使用向量环境和领域随机化训练 A2C¶
注意¶
如果你遇到类似以下在 multiprocessing/spawn.py 上引发的 RuntimeError,请将代码从 gym.vector.make=
或 gym.vector.AsyncVectorEnv
包裹到 if__name__ == '__main__'
结束的代码中。
An attempt has been made to start a new process before the current process has finished its bootstrapping phase.
简介¶
在本教程中,你将学习如何使用向量化环境来训练优势行动者-评论者智能体。我们将使用 A2C,它是 A3C 算法的同步版本 [1]。
向量化环境 [3] 可以通过允许同一环境的多个实例并行运行(在多个 CPU 上)来帮助实现更快、更稳健的训练。这可以显著降低方差,从而加速训练。
我们将从头开始实现一个优势行动者-评论者,看看如何将批处理状态馈送到你的网络中,以获得一组动作(每个环境一个动作)并计算过渡的行动者和评论者的损失。每个小批量包含一个采样阶段的过渡:在 n_envs 个环境中并行执行 n_steps_per_update 步(将两者相乘得到小批量中的过渡数量)。在每个采样阶段之后,计算损失并执行一次梯度步长。为了计算优势,我们将使用广义优势估计 (GAE) 方法 [2],它平衡了优势估计的方差和偏差之间的权衡。

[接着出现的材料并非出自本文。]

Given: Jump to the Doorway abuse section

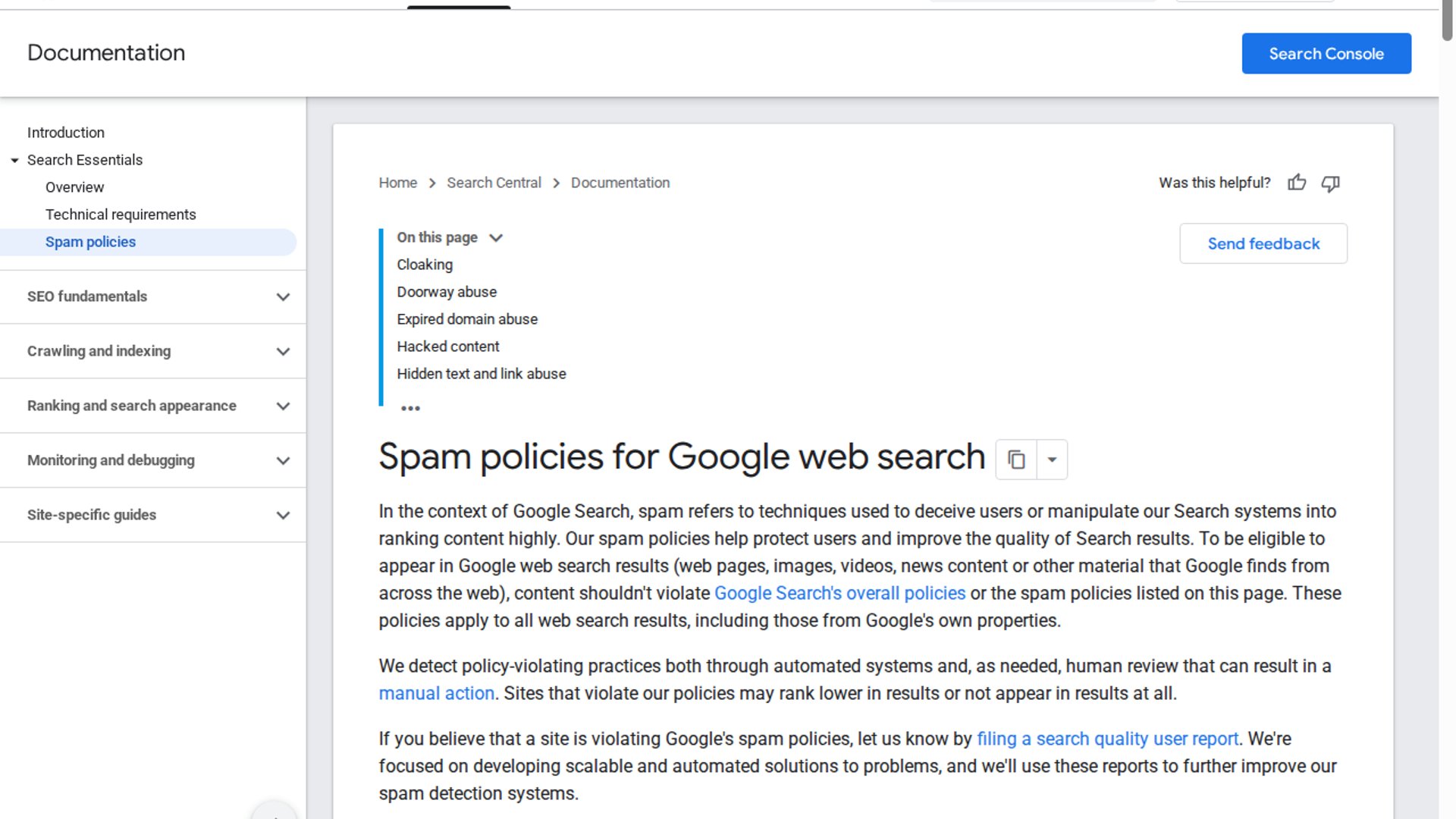Looking at the screenshot, I should [x=447, y=292].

A2C 智能体类使用输入状态的特征数量、智能体可以采取的动作数量、学习率和并行运行以收集经验的环境数量进行初始化。行动者和评论者网络被定义,并初始化了它们各自的优化器。网络的前向传递接受一批状态向量,并返回状态值的张量和动作 logits 的张量。select_action 方法返回一个元组,其中包含所选动作、这些动作的对数概率和每个动作的状态值。此外,它还返回策略分布的熵,该熵稍后从损失中减去(使用权重因子 ent_coef)以鼓励探索。

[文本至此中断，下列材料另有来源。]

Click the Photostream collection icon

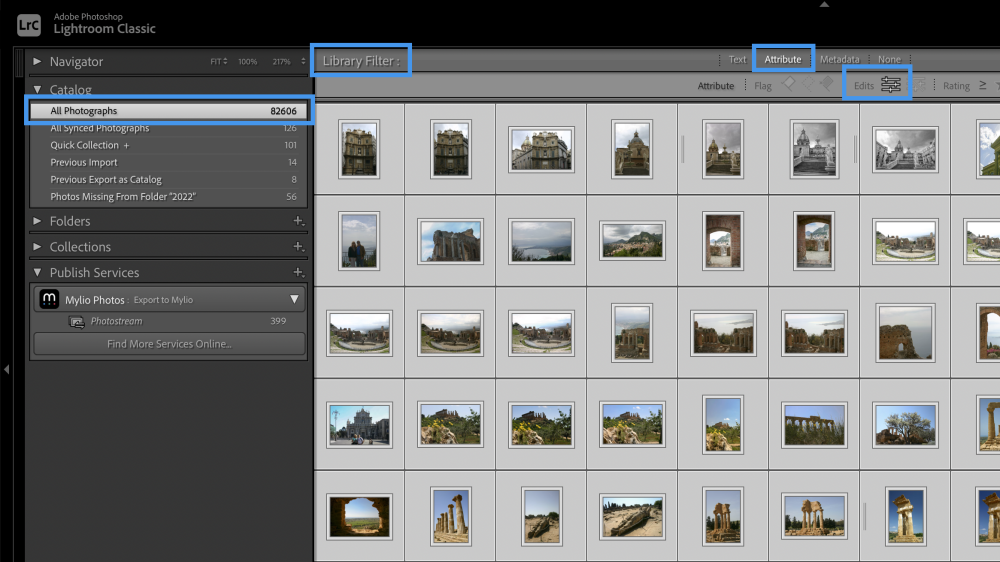tap(76, 322)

get_losses 函数计算行动者和评论者网络的损失(使用 GAE),然后使用 update_parameters 函数更新这些损失。
# Author: Till Zemann
# License: MIT License
from __future__ import annotations
import os
import matplotlib.pyplot as plt
import numpy as np
import torch
import torch.nn as nn
from torch import optim
from tqdm import tqdm
import gymnasium as gym
优势行动者-评论者 (A2C)¶
行动者-评论者结合了基于价值和基于策略方法的元素。在 A2C 中,智能体有两个独立的神经网络:一个评论者网络,它估计状态值函数,以及一个行动者网络,它输出所有动作的分类概率分布的 logits。评论者网络被训练以最小化预测状态值与智能体获得的实际回报之间的均方误差(这等效于最小化平方优势,因为动作的优势是回报与状态值的差值:A(s,a) = Q(s,a) - V(s)。行动者网络被训练以最大化预期回报,方法是选择根据评论者网络具有高预期值的动作。
本教程的重点不是 A2C 本身的细节。相反,本教程将重点介绍如何使用向量化环境和领域随机化来加速 A2C(和其他强化学习算法)的训练过程。
class A2C(nn.Module):
"""
(Synchronous) Advantage Actor-Critic agent class
Args:
n_features: The number of features of the input state.

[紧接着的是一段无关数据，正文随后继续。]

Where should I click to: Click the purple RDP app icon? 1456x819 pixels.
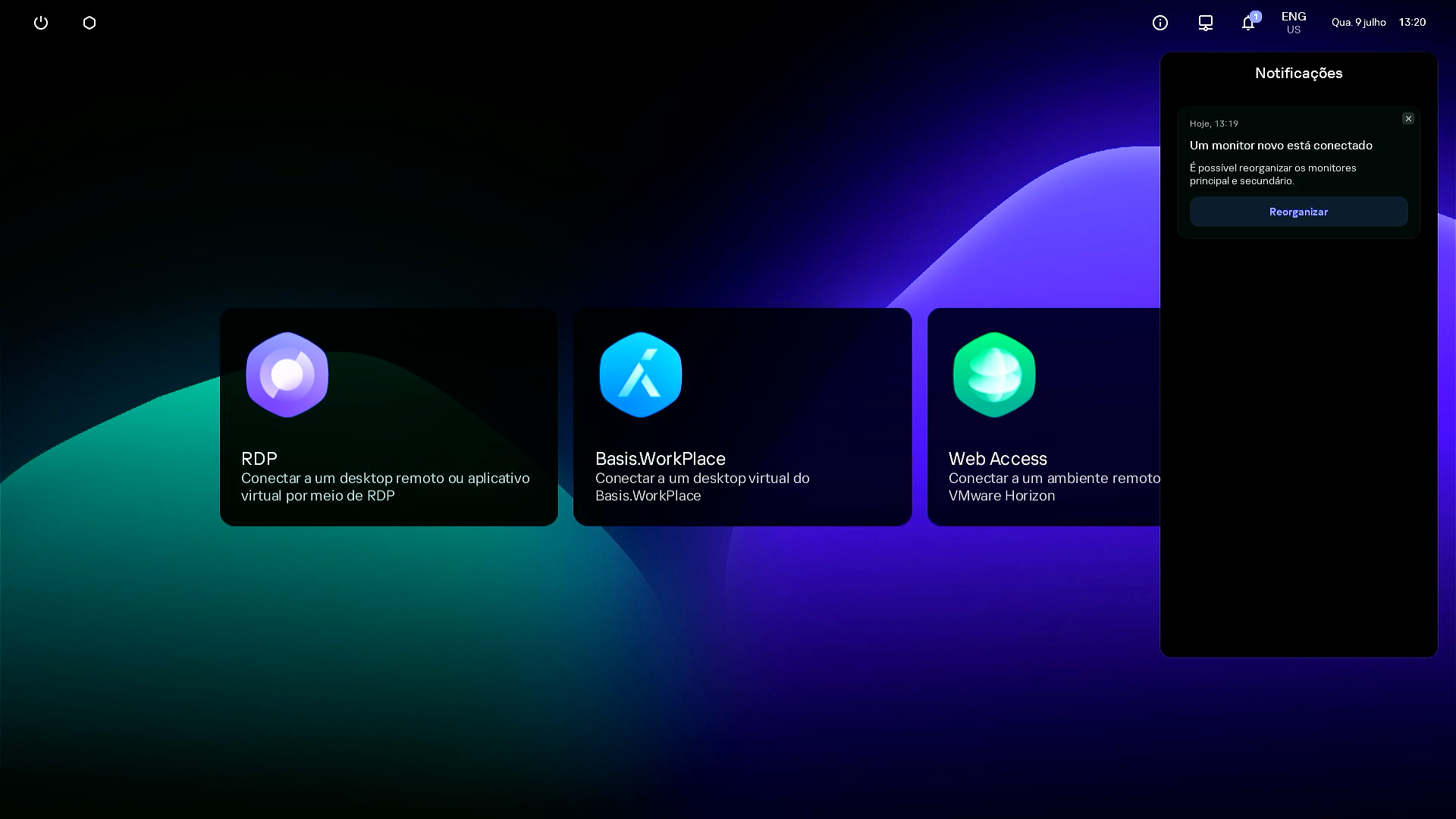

n_actions: The number of actions the agent can take.
device: The device to run the computations on (running on a GPU might be quicker for larger Neural Nets,
for this code CPU is totally fine).
critic_lr: The learning rate for the critic network (should usually be larger than the actor_lr).
actor_lr: The learning rate for the actor network.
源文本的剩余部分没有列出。